Linux kernel namespaces
Namespaces are a Linux kernel feature that provides process isolation; they are a fundamental aspect of containers.
There are different types of namespaces, each responsible for its own isolation piece:
- MNT namespace isolates filesystem mounts.
- PID namespace isolates the process tree.
- NET namespace isolates the network stack.
- UTS namespace isolates the hostname.
- USER namespace isolates users and groups.
- IPC namespace isolates interprocess communication (shared segments, semaphores).
- CGROUP namespace limits resources such as RAM and CPU.
When a Linux system starts, it creates one namespace of each type to be shared by all processes.
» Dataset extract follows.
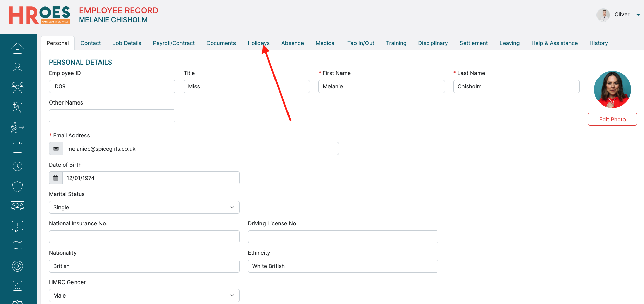The image size is (644, 304).
Task: Click the walking person leaver icon
Action: coord(17,127)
From a developer’s viewpoint, namespaces are attributes assigned to processes. There is no explicit system call or API to create them. To create a new namespace, we need to create a process and specify which namespaces we want it to have. Additionally, we can change the namespaces of a running process.
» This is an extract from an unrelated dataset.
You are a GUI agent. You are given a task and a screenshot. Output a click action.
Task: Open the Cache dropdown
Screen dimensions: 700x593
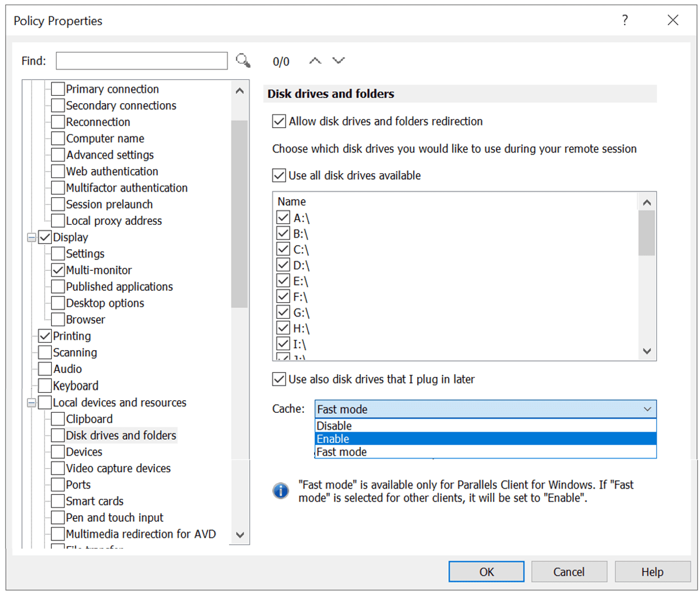pyautogui.click(x=648, y=409)
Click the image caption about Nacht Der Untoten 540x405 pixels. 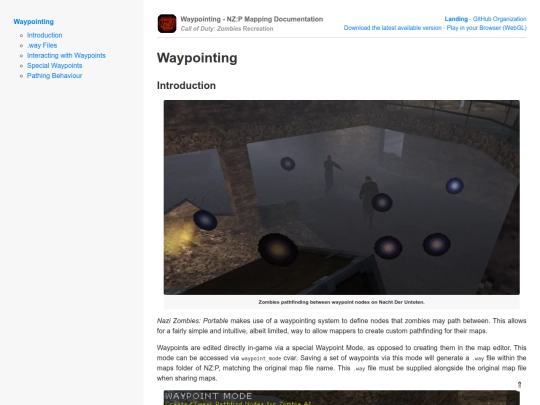(x=341, y=302)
- clone syscall is used to create a new process, unlike familiar fork this system call allow child process to be placed into separate namespaces.
- unshare call is used to contoll execution context, including namespaces, without creating a new process. Unless otherwise specified, all processes are placed into ‘common’ namespaces created at system start. It is said that processes share an execution context. Thus, the name unshare is used to change that behavior. Technically, the
unshare
call creates new namespaces.
Amongs other parameters, both calls expect set of flags to indicate which namespaces to place the process into:
CLONE_NEWNS
to create new MNT namespace.CLONE_NEWUTS
to create new UTS namespace.CLONE_NEWIPC
to create new IPC namespace.CLONE_NEWPID
to create new PID namespace.CLONE_NEWNET
to create new NET namespace.CLONE_NEWUSER
to create new USER namespace.CLONE_NEWCGROUP
to create a new cgroup namespace.
cbt run
You might wonder why we are looking into namespaces since we are building the Build Tool, not the Run Tool. The answer is the run
command. In a Dockerfile, we have the RUN
instruction, and in Buildah, we have the run
command.
We must be able to run a specified command in an isolated environment(container) using the container’s root filesystem as a root filesystem.
unshare command
To create a new namespaced process we will use unshare CLI; don’t confuse with unshare
syscall.
To illustrate how the unshare command works I’ll post it’s simplified source code:
/* unshare.c
https://man7.org/linux/man-pages/man2/unshare.2.html
A simple implementation of the unshare(1) command: unshare
namespaces and execute a command.
*/
#define _GNU_SOURCE
#include <err.h>
#include <sched.h>
#include <stdio.h>
#include <stdlib.h>
#include <unistd.h>
static void
usage(char *pname)
{
fprintf(stderr, "Usage: %s [options] program [arg...]\n", pname);
fprintf(stderr, "Options can be:\n");
fprintf(stderr, " -C unshare cgroup namespace\n");
fprintf(stderr, " -i unshare IPC namespace\n");
fprintf(stderr, " -m unshare mount namespace\n");
fprintf(stderr, " -n unshare network namespace\n");
fprintf(stderr, " -p unshare PID namespace\n");
fprintf(stderr, " -t unshare time namespace\n");
fprintf(stderr, " -u unshare UTS namespace\n");
fprintf(stderr, " -U unshare user namespace\n");
exit(EXIT_FAILURE);
}
int
main(int argc, char *argv[])
{
int flags, opt;
flags = 0;
while ((opt = getopt(argc, argv, "CimnptuU")) != -1) {
switch (opt) {
case 'C': flags |= CLONE_NEWCGROUP; break;
case 'i': flags |= CLONE_NEWIPC; break;
case 'm': flags |= CLONE_NEWNS; break;
case 'n': flags |= CLONE_NEWNET; break;
case 'p': flags |= CLONE_NEWPID; break;
case 't': flags |= CLONE_NEWTIME; break;
case 'u': flags |= CLONE_NEWUTS; break;
case 'U': flags |= CLONE_NEWUSER; break;
default: usage(argv[0]);
}
}
if (optind >= argc)
usage(argv[0]);
if (unshare(flags) == -1)
err(EXIT_FAILURE, "unshare");
execvp(argv[optind], &argv[optind]);
err(EXIT_FAILURE, "execvp");
}
The unshare
call will change execution context of the calling process by moving it to a new set of namespaces specified in flags
variable. Next, the execvp
call will execute the command passed as an argument to unshare. Effectivelly this two calls will allow us to create namespaced processed.
Network namespace
The whole point of namespaces is to provide process isolation. Each namespace type isolates it’s corner of the OS. The NET namespace isolates system resources associated with networking: network devices, IPv4 and IPv6 protocol stacks, IP routing tables, firewall rules.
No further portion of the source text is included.